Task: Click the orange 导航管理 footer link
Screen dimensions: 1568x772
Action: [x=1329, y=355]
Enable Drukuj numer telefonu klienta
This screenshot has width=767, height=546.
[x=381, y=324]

**WHAT IS REQUIRED**
Copy out the full listing so that each line matches exactly.

**EXERCISE SOLUTION**
Task: Click the orange 导航管理 footer link
Screen dimensions: 1568x772
Action: [x=1329, y=355]
Enable Drukuj numer telefonu klienta
This screenshot has width=767, height=546.
[x=381, y=324]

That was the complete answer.